Ocean Systems. One video forensic solution from this company is dTective, a suite of tools that can run both inside and outside the Avid system — depending on the tools, says Doug Perkins. Included in this system (but not limited to) are:
- dPlex Pro: Deplexes videos taken from multiple cameras. Users get each camera view broken out, allowing them to play images from just one camera, or multiple cameras simultaneously.
- dPlex: Allows users to find one nuance that is different in very similar images, and pull images from that camera only, ensuring that they are not mixing in images from other cameras.
- dVeloper: A frame averaging process that enhances images, eliminates background noise and so on, allowing viewers to discern things like a license plate, tattoos or jewelry, etc.
- arithMATIC: Users can perform any sort of arithmetic function, such as adding, subtracting or multiplying. Let's say, someone has stolen six cartons of cigarettes from behind a counter, only investigators don't know this. The software compares before and after shots, determines that the cartons are missing and highlights the differences between the before and after images.
- DVR dCoder: Designed to solve the problem of working with proprietary video. It will capture images as uncompressed TIFF or AVI file formats and allow users to decide where they want to go to read it (Avid? Photoshop? Quicktime?).
Ocean Systems also has Clear ID 2.0, which runs off Adobe Photoshop. This is designed to perform digital image enhancement (it emulates LEVA's best practices for digital image enhancement). Clear ID will do things like pattern removal, deblur images, remove artifacts, and so on. This is not included in the dTective suite, but must be purchased separately.

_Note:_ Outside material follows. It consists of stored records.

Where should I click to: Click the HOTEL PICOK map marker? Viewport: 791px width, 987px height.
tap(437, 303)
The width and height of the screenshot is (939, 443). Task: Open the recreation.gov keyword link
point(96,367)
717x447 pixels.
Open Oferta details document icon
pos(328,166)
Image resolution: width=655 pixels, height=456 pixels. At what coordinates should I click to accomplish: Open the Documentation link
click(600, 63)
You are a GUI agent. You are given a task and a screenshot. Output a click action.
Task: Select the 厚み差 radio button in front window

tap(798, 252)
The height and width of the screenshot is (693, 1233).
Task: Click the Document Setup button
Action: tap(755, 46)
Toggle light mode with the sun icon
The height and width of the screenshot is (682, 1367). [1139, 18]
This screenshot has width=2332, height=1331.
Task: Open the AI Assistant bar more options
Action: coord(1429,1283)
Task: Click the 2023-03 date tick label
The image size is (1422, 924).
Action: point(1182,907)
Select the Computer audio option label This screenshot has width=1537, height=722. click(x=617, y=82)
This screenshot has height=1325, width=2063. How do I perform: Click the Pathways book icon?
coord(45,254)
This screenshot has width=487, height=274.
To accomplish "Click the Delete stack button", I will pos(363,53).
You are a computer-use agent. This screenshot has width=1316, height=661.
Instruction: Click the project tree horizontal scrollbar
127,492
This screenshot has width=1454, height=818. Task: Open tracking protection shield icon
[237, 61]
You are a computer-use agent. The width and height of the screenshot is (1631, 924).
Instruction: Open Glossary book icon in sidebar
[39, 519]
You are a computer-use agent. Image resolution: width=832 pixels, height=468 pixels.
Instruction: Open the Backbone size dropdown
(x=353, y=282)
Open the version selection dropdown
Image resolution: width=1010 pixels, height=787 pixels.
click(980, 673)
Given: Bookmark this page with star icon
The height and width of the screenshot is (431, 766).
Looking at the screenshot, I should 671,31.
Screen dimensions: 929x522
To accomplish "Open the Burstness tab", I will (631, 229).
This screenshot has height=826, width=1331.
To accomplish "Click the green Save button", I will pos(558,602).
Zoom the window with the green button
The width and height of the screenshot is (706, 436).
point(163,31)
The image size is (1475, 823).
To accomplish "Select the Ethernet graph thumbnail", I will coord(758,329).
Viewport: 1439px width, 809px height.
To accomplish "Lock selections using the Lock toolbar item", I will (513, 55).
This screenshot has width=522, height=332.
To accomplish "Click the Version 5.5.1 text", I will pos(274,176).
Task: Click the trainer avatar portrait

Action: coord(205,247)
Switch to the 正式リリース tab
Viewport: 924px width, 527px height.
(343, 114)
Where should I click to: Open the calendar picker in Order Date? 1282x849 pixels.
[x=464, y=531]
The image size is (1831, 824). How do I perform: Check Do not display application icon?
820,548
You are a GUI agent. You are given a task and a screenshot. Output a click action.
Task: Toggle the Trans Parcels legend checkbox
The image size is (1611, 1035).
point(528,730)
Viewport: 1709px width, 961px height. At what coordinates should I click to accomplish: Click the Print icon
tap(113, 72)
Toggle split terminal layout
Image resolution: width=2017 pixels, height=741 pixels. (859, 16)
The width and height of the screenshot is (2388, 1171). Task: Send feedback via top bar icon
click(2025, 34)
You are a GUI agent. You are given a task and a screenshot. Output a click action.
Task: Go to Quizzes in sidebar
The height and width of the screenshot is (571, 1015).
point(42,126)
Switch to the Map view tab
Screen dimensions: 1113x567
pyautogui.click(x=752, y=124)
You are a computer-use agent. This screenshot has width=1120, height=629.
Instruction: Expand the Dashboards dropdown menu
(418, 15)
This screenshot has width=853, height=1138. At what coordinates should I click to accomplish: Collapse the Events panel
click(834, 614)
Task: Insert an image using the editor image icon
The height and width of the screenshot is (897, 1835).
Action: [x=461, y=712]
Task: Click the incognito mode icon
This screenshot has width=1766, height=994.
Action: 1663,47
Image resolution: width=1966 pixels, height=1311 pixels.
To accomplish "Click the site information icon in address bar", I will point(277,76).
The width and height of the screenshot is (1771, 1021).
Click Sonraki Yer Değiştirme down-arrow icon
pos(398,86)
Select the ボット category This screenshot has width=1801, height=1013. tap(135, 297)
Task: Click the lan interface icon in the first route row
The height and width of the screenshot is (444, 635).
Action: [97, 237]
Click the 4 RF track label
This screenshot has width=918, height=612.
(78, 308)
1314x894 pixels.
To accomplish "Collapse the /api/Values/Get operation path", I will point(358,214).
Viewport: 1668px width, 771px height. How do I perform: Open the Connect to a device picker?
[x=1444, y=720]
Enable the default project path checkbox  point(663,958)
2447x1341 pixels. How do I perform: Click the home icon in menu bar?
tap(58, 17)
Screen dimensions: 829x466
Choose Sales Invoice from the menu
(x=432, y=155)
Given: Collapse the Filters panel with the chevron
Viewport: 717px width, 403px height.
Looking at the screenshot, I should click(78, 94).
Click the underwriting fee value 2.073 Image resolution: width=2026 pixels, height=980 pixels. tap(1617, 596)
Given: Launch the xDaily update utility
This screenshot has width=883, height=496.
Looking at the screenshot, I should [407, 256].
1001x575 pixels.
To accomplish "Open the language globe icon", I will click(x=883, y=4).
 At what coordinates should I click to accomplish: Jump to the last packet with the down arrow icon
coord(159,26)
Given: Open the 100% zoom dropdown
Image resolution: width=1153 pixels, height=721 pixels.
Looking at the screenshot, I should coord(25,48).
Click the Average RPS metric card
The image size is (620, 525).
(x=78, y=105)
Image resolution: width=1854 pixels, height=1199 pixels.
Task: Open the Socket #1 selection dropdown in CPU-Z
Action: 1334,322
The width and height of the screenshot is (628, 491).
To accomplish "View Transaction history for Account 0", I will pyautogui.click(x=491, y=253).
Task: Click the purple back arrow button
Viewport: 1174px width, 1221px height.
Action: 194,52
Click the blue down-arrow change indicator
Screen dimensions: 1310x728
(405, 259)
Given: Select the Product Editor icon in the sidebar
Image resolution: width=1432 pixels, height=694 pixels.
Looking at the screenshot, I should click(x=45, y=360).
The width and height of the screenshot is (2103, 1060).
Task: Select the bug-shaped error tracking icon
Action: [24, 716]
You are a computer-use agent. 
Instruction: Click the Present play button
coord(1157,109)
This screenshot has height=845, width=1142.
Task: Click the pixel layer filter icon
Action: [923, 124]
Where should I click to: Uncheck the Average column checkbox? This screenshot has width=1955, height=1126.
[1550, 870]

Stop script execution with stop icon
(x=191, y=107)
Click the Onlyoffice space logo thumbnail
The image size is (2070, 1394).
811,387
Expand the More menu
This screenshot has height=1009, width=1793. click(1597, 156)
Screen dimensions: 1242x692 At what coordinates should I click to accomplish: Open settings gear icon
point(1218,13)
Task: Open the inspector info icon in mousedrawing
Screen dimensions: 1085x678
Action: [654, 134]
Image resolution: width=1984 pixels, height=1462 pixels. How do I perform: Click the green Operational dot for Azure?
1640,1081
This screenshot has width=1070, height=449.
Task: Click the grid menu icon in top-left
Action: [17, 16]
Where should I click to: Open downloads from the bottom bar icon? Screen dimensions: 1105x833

Salient Stills. VideoFOCUS Pro v3.0 (VFPro 3.0) is an upgrade to the company's flagship video forensic software, VideoFOCUS Pro. The new features are designed to enable users to process analogue and digital video from start to finish, within a single system, says Laura Teodosio, CEO. Some features include:
- Analogue video capture: The software stores multiple hours of video for review, image creation and sharing and archiving. Once digitized, tapes can be safely stored.
- Digital video importing and transcoding: This feature allows users to easily work with a range of file types, including AVI, MOV, WMF and ASF, and streaming video formats, as well as cell phone movies.
- Digital video screen capture: Users can capture video data directly from proprietary DVR movies then play on screen.
- Quick scan and search: This feature allows users to quickly review and mark areas of interest in a long video sequence.
The software also offers demultiplexing capabilities; drag and zoom for stills and video, for better inspection of small areas; new filters for clearer imagery; extended filtering of single images and entire videos, including tracked areas, so users can easily perform operations like histogram equalization, levels and color space adjustments, sharpen blur and video stabilization; and editing tools that allow users to cut, copy and paste, seamlessly composing new videos. Additionally, VFPro 3.0 maintains a complete record of the operations performed, creating an audit trail.
VFPro 3.0 runs off a standard PC or laptop and doesn't require proprietary hardware, says Teodosio.